TASK: Could you restate the entries below word for word and leave the images out?

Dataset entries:

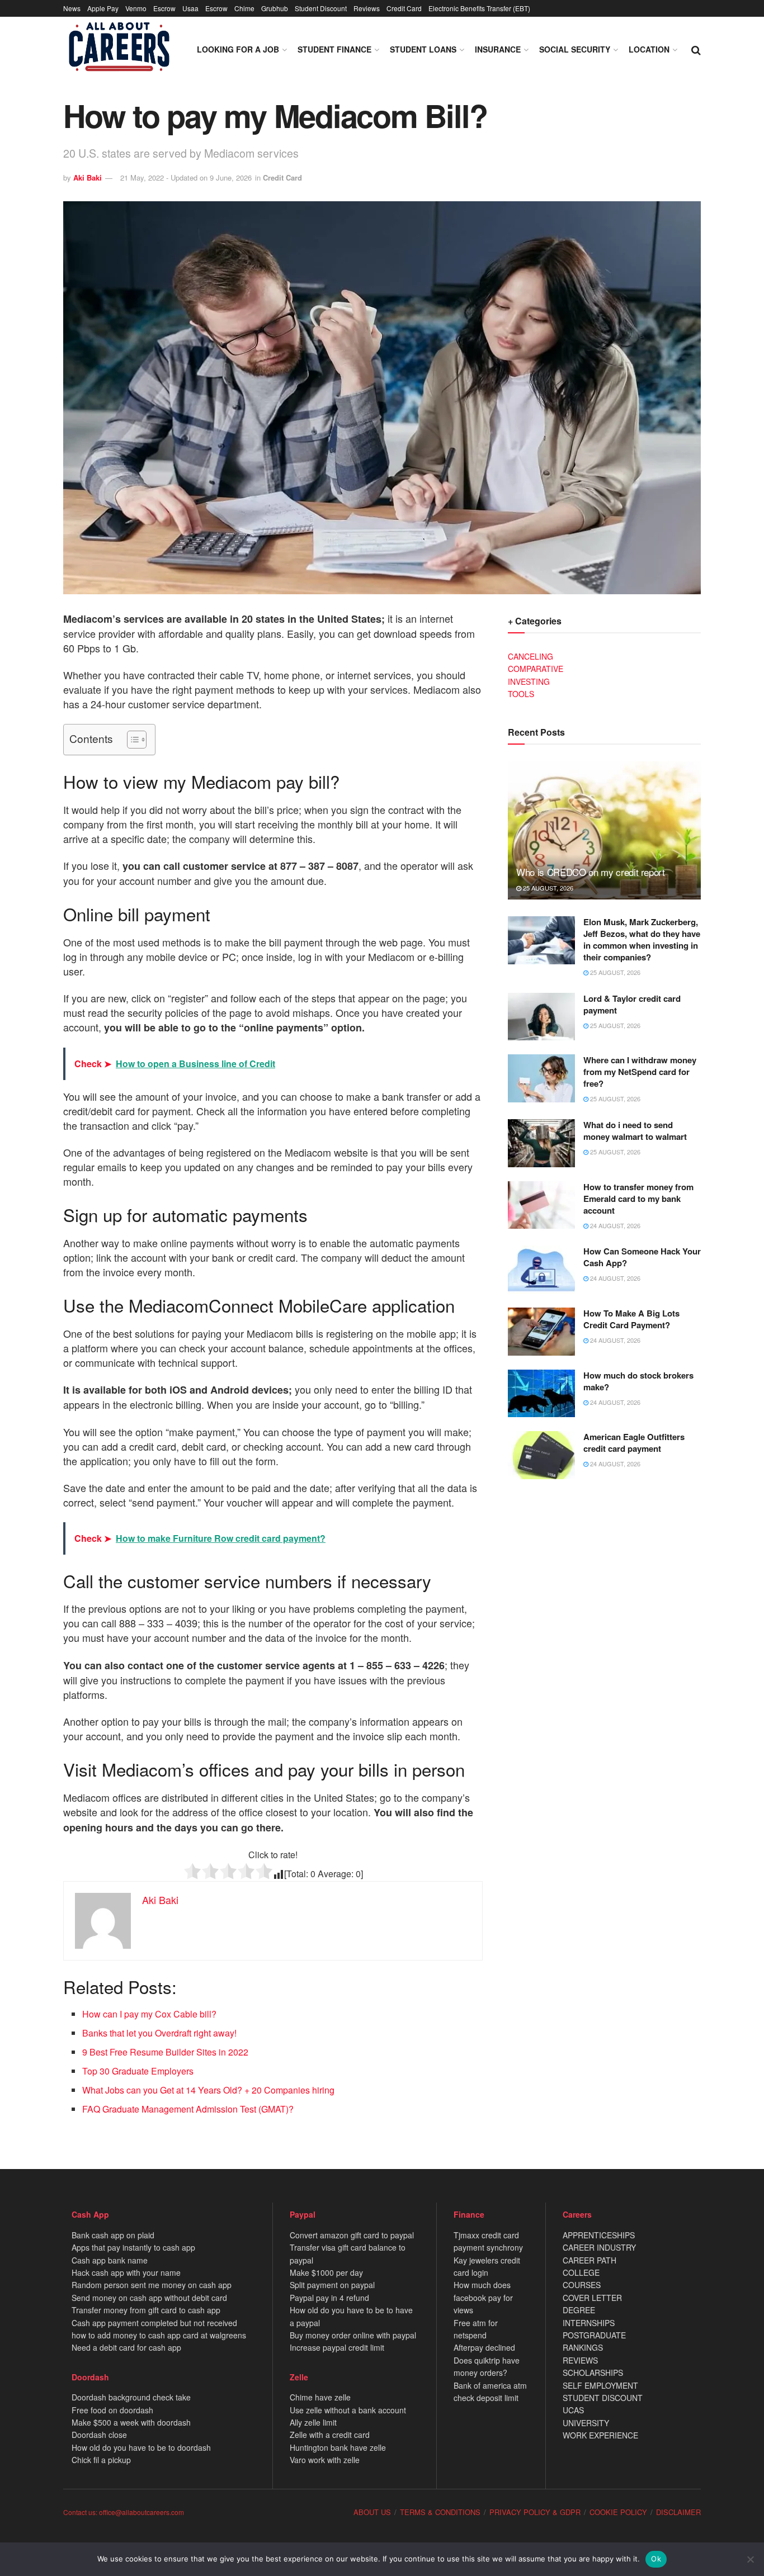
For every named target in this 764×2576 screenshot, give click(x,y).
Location (649, 49)
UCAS (573, 2410)
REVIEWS (580, 2360)
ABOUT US (372, 2512)
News (72, 8)
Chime (244, 8)
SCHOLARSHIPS (593, 2372)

TASK ANSWER:
For every named target in this 764×2576 screenshot, give click(x,y).
Location (649, 49)
UCAS (573, 2410)
REVIEWS (580, 2360)
ABOUT US (372, 2512)
News (72, 8)
Chime (244, 8)
SCHOLARSHIPS (593, 2372)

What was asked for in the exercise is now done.